▶ Data
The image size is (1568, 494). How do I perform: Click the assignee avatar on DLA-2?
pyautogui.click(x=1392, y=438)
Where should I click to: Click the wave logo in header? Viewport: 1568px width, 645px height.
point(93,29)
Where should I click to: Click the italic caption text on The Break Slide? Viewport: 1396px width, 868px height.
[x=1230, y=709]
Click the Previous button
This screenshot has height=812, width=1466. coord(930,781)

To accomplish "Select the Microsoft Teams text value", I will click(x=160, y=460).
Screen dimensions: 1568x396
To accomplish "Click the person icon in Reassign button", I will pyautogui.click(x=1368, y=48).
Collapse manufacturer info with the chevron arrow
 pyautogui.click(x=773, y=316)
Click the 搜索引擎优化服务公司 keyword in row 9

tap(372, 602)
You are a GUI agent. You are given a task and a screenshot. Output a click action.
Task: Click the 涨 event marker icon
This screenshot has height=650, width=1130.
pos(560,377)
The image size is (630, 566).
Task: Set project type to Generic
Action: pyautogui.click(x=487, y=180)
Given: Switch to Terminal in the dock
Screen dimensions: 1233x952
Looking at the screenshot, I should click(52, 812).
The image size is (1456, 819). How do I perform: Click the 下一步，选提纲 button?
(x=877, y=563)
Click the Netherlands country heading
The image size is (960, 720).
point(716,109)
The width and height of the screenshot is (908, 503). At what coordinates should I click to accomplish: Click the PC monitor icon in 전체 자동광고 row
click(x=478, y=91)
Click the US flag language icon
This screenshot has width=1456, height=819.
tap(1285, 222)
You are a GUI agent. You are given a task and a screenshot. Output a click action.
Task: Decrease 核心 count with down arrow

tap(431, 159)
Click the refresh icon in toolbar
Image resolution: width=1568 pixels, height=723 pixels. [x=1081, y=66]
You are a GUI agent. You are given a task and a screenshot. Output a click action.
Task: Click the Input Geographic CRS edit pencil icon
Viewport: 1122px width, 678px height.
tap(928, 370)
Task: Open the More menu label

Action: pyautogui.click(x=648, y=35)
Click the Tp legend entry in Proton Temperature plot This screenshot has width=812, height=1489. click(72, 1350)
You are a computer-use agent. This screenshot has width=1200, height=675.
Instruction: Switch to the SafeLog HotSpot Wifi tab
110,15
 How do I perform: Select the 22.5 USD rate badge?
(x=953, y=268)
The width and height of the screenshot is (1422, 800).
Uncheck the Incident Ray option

▶ Work to be completed
Convert the data above into a JSON list of strings, with one string per line and no entries for blank lines.

▶ Solution for this task
[
  "The image size is (1568, 494). How do I perform: Click the assignee avatar on DLA-2?",
  "pyautogui.click(x=1392, y=438)",
  "Where should I click to: Click the wave logo in header? Viewport: 1568px width, 645px height.",
  "point(93,29)",
  "Where should I click to: Click the italic caption text on The Break Slide? Viewport: 1396px width, 868px height.",
  "[x=1230, y=709]",
  "Click the Previous button",
  "This screenshot has height=812, width=1466. coord(930,781)",
  "To accomplish \"Select the Microsoft Teams text value\", I will click(x=160, y=460).",
  "Screen dimensions: 1568x396",
  "To accomplish \"Click the person icon in Reassign button\", I will pyautogui.click(x=1368, y=48).",
  "Collapse manufacturer info with the chevron arrow",
  " pyautogui.click(x=773, y=316)",
  "Click the 搜索引擎优化服务公司 keyword in row 9",
  "tap(372, 602)",
  "You are a GUI agent. You are given a task and a screenshot. Output a click action.",
  "Task: Click the 涨 event marker icon",
  "This screenshot has height=650, width=1130.",
  "pos(560,377)",
  "The image size is (630, 566).",
  "Task: Set project type to Generic",
  "Action: pyautogui.click(x=487, y=180)",
  "Given: Switch to Terminal in the dock",
  "Screen dimensions: 1233x952",
  "Looking at the screenshot, I should click(52, 812).",
  "The image size is (1456, 819). How do I perform: Click the 下一步，选提纲 button?",
  "(x=877, y=563)",
  "Click the Netherlands country heading",
  "The image size is (960, 720).",
  "point(716,109)",
  "The width and height of the screenshot is (908, 503). At what coordinates should I click to accomplish: Click the PC monitor icon in 전체 자동광고 row",
  "click(x=478, y=91)",
  "Click the US flag language icon",
  "This screenshot has width=1456, height=819.",
  "tap(1285, 222)",
  "You are a GUI agent. You are given a task and a screenshot. Output a click action.",
  "Task: Decrease 核心 count with down arrow",
  "tap(431, 159)",
  "Click the refresh icon in toolbar",
  "Image resolution: width=1568 pixels, height=723 pixels. [x=1081, y=66]",
  "You are a GUI agent. You are given a task and a screenshot. Output a click action.",
  "Task: Click the Input Geographic CRS edit pencil icon",
  "Viewport: 1122px width, 678px height.",
  "tap(928, 370)",
  "Task: Open the More menu label",
  "Action: pyautogui.click(x=648, y=35)",
  "Click the Tp legend entry in Proton Temperature plot This screenshot has width=812, height=1489. click(72, 1350)",
  "You are a computer-use agent. This screenshot has width=1200, height=675.",
  "Instruction: Switch to the SafeLog HotSpot Wifi tab",
  "110,15",
  " How do I perform: Select the 22.5 USD rate badge?",
  "(x=953, y=268)",
  "The width and height of the screenshot is (1422, 800).",
  "Uncheck the Incident Ray option"
]